◆ SOURCE PASSAGE ◆

■ ■ ■ ■

We had a similar issue at or old house, speed all over the place.  Took them lots of visits to identify the issue.

 

We call them they would test while I was in the phone and mostly they would identify an issue.  Send engineer out, he would find nothing.

 

Issue was finally found as a broken wire on a pole down the road.

 

 

Exactly the same issue we had - broken wire in the pair at the pole where it joined the run to the house. However was not a clean break so the connection on that wire would come and go so the fault was intermittent. 

 

You just need to keep pestering BT who will keep pestering OR and eventually it will get sorted. Maybe ask them for an EE router (if your EE signal is any good).

 

On a related note... we have two circuits in the house, so two master sockets. One was voice only and the other voice and business broadband. Neither were on BT but both had started out as BT contracts.

 

Anyway, we decided to consolidate them so in Jan this year we ported the voice only line back to BT and added broadband plus the WiFi discs, EE back up router etc.

■ ■ ■ ■

◆ DATA EXTRACT ◆
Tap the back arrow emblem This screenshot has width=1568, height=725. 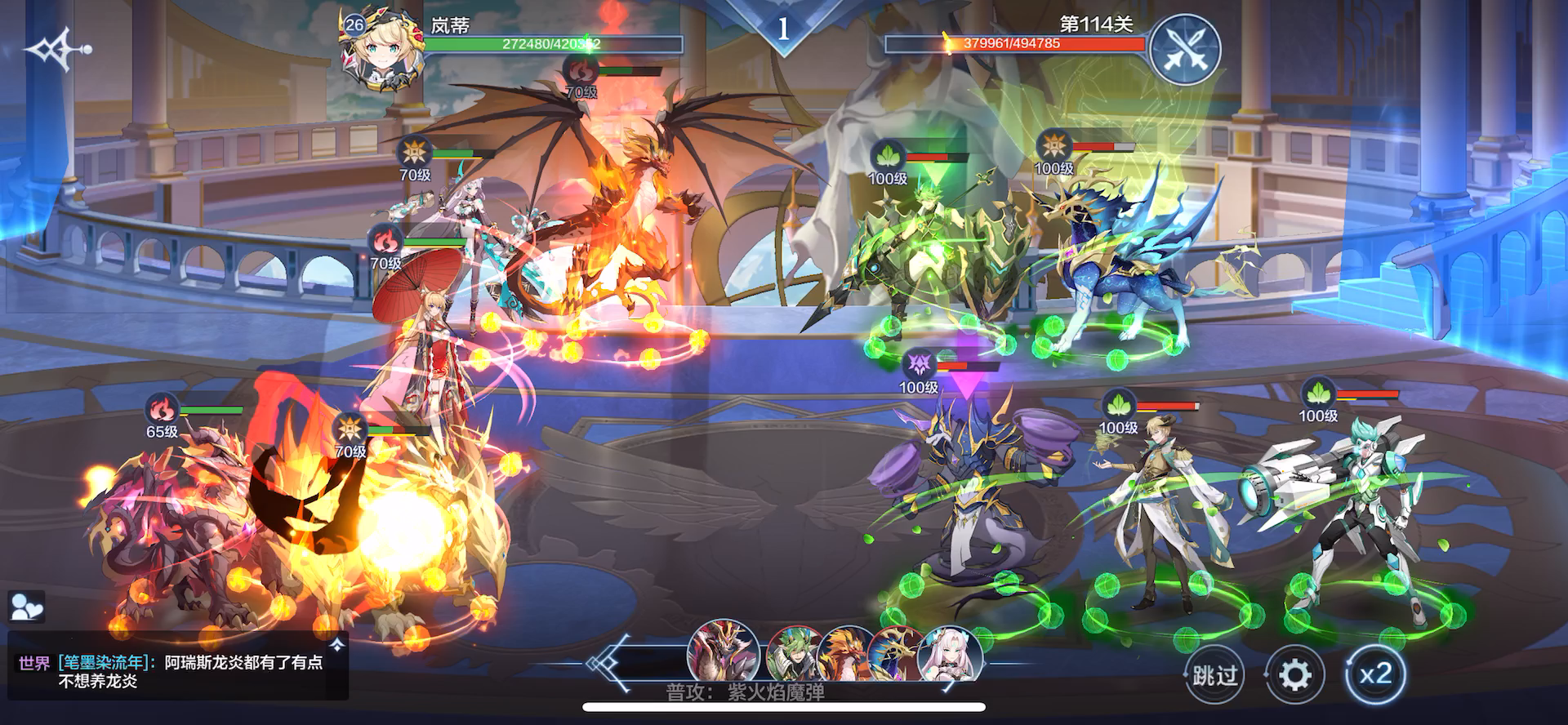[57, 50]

■ ■ ■ ■

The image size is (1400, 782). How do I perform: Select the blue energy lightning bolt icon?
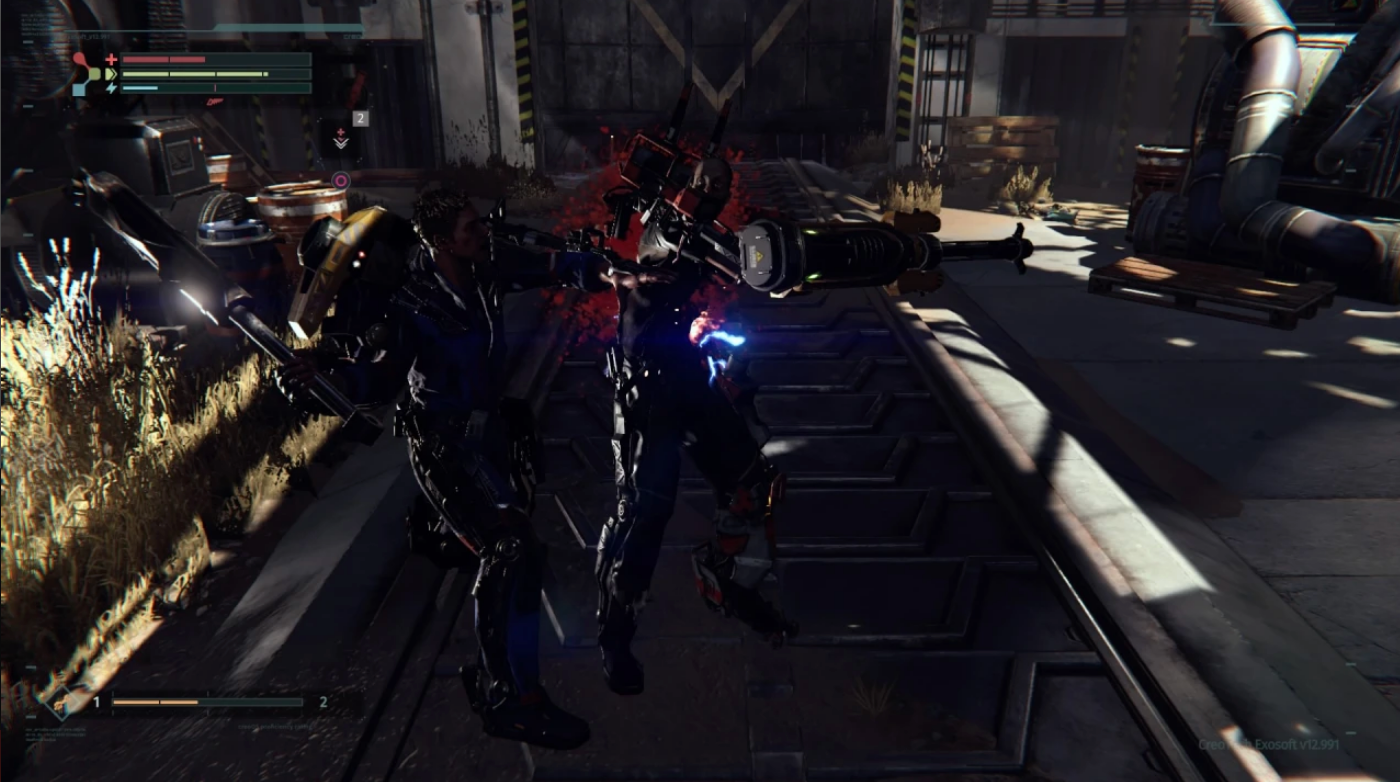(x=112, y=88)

■ ■ ■ ■

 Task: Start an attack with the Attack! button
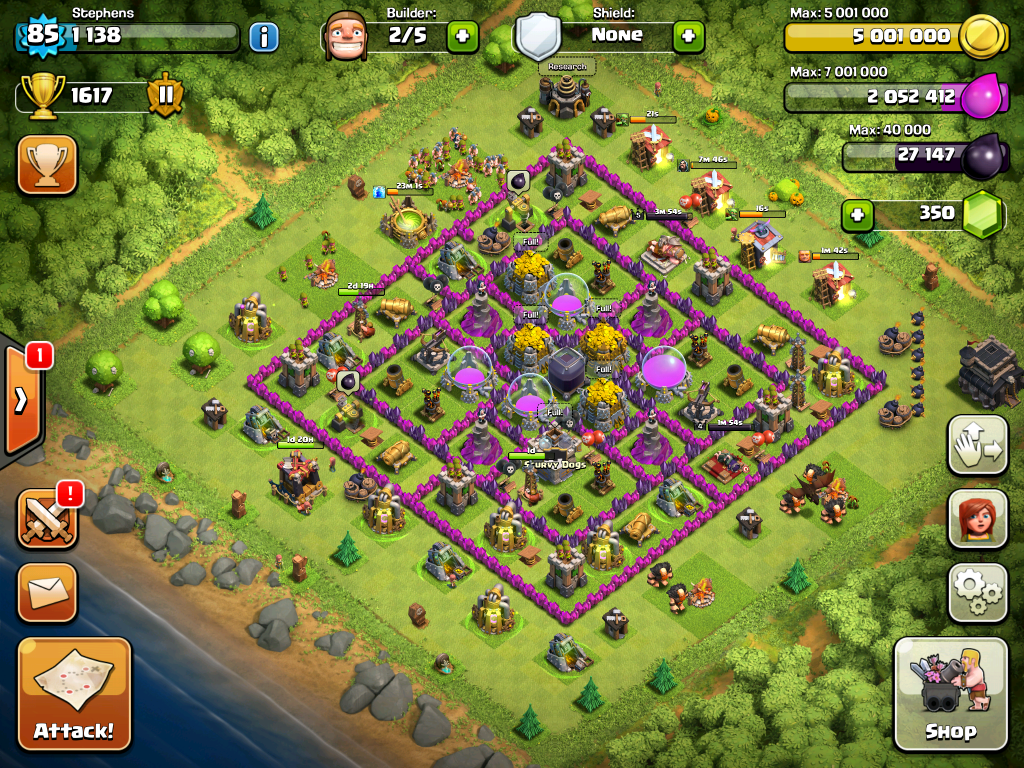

■ ■ ■ ■

◆ STATED EXERCISE 1 ◆
Reproduce the broadband fault text from "On a related" up to and including "as BT contracts.".
◆ STATED EXERCISE 2 ◆
Continue the broadband fault text, picking up after its final sentence.
The lines play no part in this work.

◆ EXERCISE ANSWER 1 ◆
On a related note... we have two circuits in the house, so two master sockets. One was voice only and the other voice and business broadband. Neither were on BT but both had started out as BT contracts.

◆ EXERCISE ANSWER 2 ◆
On activation day, could not get it to work so logged a fault. Engineer came out and realised that the voice only master socket had the wrong face plate so he swapped it over and job done.

 

This month my BT bill has a £245 engineer charge! I get into a chat support call and, after checking engineer notes and the voice recording of my original call, they say it was because the problem was at the master socket it counts as my responsibility and I'd agreed to the fee if the fault was found on my part of the network.

 

I pushed backed hard and they were not budging until after two more go arounds, they acknowledged that the line had never carried data since install so it was an install fault. Got the fee removed but how many people would have had the technical knowledge to put up the fight?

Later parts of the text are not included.